“É paradoxal o comportamento iliberal de líderes políticos eleitos democraticamente que, uma vez no poder, tentam subverter e enfraquecer as instituições democráticas.
O que diferencia e qualifica regimes democráticos são as respostas que sociedades e instituições ofertam a tentativas de líderes populistas de usurpá-los.
No Brasil, vários presidentes eleitos apresentaram comportamentos iliberais.
Entretanto, diferentemente de outros populistas do passado recente, o governo Bolsonaro já teve início sob um intenso escrutínio. Essa atitude vigilante da sociedade e das organizações de controle é consequência direta da retórica belicosa e desrespeitosa desde quando Bolsonaro ainda era candidato à Presidência. Portanto, o espaço do governo de agir de forma iliberal já é menor que o de outros populistas, assim como os riscos de que suas ações enfraqueçam a democracia.

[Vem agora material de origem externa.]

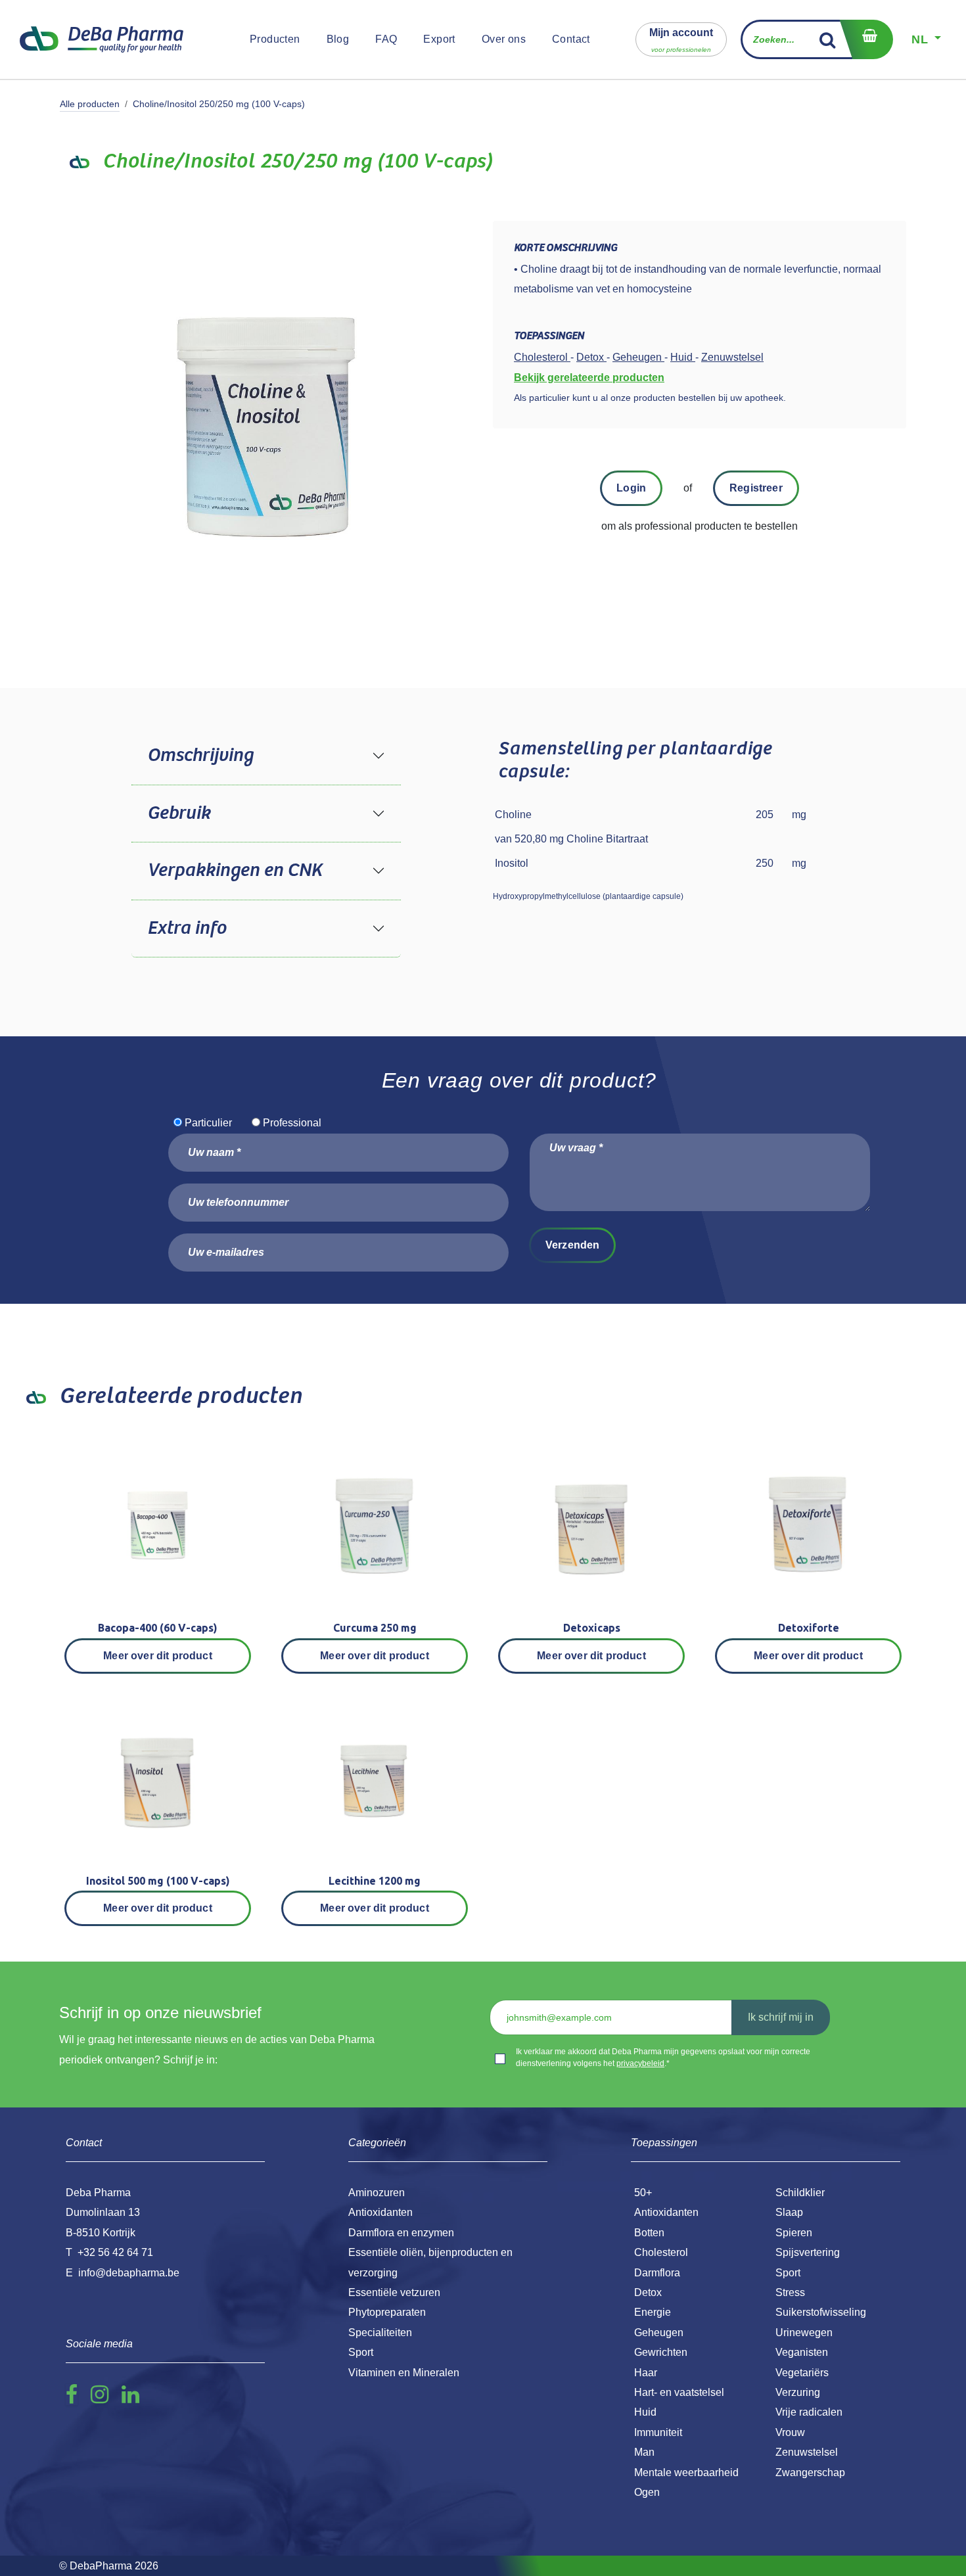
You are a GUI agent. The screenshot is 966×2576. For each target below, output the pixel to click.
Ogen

A despeito das inúmeras demonstrações de resiliência a retóricas e ações iliberais de populistas de esquerda e de direita, alguns analistas insistem que os riscos à democracia seriam reais e maiores com Bolsonaro. Citam exemplos de Venezuela, Polônia, Hungria ou Turquia, onde o enfraquecimento da democracia foi possível inclusive com apoio popular. Esse risco seria potencializado em contextos de extrema polarização, em que eleitores estariam dispostos a abrir mão de um sistema democrático para ter um país que se aproximasse de suas preferências extremas.

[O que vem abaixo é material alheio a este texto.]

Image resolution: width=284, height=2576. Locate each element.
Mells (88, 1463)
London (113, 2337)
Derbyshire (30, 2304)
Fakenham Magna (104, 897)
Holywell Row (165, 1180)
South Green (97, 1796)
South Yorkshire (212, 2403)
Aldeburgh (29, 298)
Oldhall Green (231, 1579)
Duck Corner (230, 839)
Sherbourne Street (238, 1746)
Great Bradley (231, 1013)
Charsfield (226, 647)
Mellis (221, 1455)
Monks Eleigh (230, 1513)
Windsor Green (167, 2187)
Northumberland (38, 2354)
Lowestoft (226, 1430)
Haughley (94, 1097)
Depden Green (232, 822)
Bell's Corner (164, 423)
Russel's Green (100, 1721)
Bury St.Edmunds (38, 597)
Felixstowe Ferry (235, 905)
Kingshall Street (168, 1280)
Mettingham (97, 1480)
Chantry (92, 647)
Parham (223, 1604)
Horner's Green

Entretanto, consentimento popular a saídas autoritárias só é dado em um contexto de terra arrasada do ponto de vista institucional, o que nem de longe é o caso do Brasil. Ao contrário de se esgarçarem, os freios e contrapesos do sistema político brasileiro só se fortaleceram desde a redemocratização, ainda que de forma não linear. Mesmo que parte da sociedade brasileira se seduza com iniciativas iliberais, encontrará organizações de controle já imunizadas contra diferentes cepas de populismos.”
*Carlos Pereira, cientista político, “Há vacina contra iliberalismos?”, O Estado de S. Paulo, 27/1/2020.